Domina il desiderio di redenzione in "Cry Macho". E l'utopia sembra realizzarsi in Messico nella "Casa di Marta" dove il cavaliere pallido sembra mettere fine ai suoi struggimenti. L'ennesima variazione sui temi cari a Clint Eastwood scivola però sulla sceneggiatura: questa volta il fido Nick Schenk costruisce un trattamento che spesso lascia perplessi per le semplificazioni e le ripetute incongruenze.

 

 

 

 

Carlo Caspani

(mercoledì sera)

Le forze oscure dell'informatica, del digitale e dell'elettricità congiurano contro i malcaspitati amici del Bazin che mercoledì scorso hanno dovuto rinunciare alla proiezione per mancanza di sonoro: ci fosse stato almeno un pianista come ai bei tempi...

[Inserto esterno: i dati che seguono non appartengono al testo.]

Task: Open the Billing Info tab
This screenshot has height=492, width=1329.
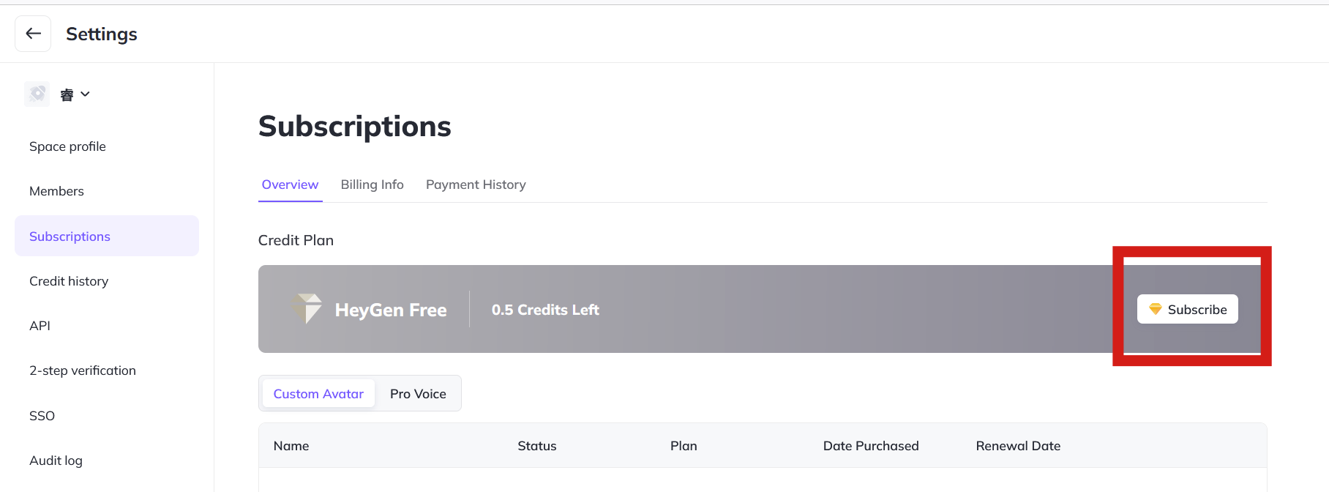Action: click(x=372, y=185)
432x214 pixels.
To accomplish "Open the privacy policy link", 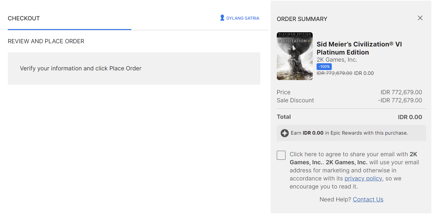I will pyautogui.click(x=363, y=178).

Parlando del film, un nuovo tassello del percorso "all'inverso" di Eastwood regista e attore, che sembra rivisitare i luoghi e i personaggi del suo cinema adattandoli alla saggezza e alla senectus contro cui non puoi combattere (classe 1930...) Una vicenda di recupero della figura paterna, un viaggio salvifico con sirena travestita da ostessa messicana, qualche concessione poco credibile alla passione per le donne del nostro stagionato Ganimede (voglio il nome del suo andrologo...), alla fine una favoletta feel-good che si conclude come tutti vorremmo in questo periodo prossimo alle feste. Continuiamo a preferire altri suoi film, ma siamo disposti ad accontentarci: la mano dietro alla macchina da presa è comunque ancora salda, onore quindi al merito e alla passione per il cinema dell'ex sindaco di Carmel.

 

 

Giorgio Brambilla

(venerdì sera)

Il vecchio Clint ci consegna un’opera nella quale dichiara che “questa storia del macho è sopravvalutata”: dopo essere stato simbolo di virilità per una sessantina d’anni, da Rawhide e dagli western di Leone all’ispettore Callaghan e così via, già con “Gli spietati” trenta (sic!) anni fa aveva demolito il genere e il personaggio che l’avevano reso celebre. Adesso va ancora più avanti e, superati i novanta, mette in scena un anziano cowboy che ha la stessa grinta e ironia di sempre, mescolate però con la consapevolezza della propria fragilità e del fatto che non si hanno tutte le risposte che da giovani si pensa di avere. Un piccolo film di una sincerità commovente, tutto centrato su di lui, il quale costituisce idealmente l’ultima lezione di un grande maestro di cinema e di umanità. Purtroppo è un po’ più sbrigativo e stereotipato di altre opere precedenti, ma merita ancora abbondantemente il prezzo del biglietto, soprattutto per i molti che in tutto questo tempo gli si sono davvero affezionati

Marco Massara

(jolly)

Colto dalla “sindrome di Allen” che fa realizzare un film dopo l’altro e forse anche dalla consapevolezza dell’ “essere in riserva”. Clint Eastwood ci regala il suo ultimo (?) film, traboccante dei propri stilemi e delle sue fortissime rettitudini morali.

La qualità però stavolta non va oltre quella del compitino ben fatto e non riesce ad accendere nello spettatore la partecipazione di suoi altri film di decisamente maggior spessore. In ogni caso onore al merito del decano dei registi e alle sue 92 primavere!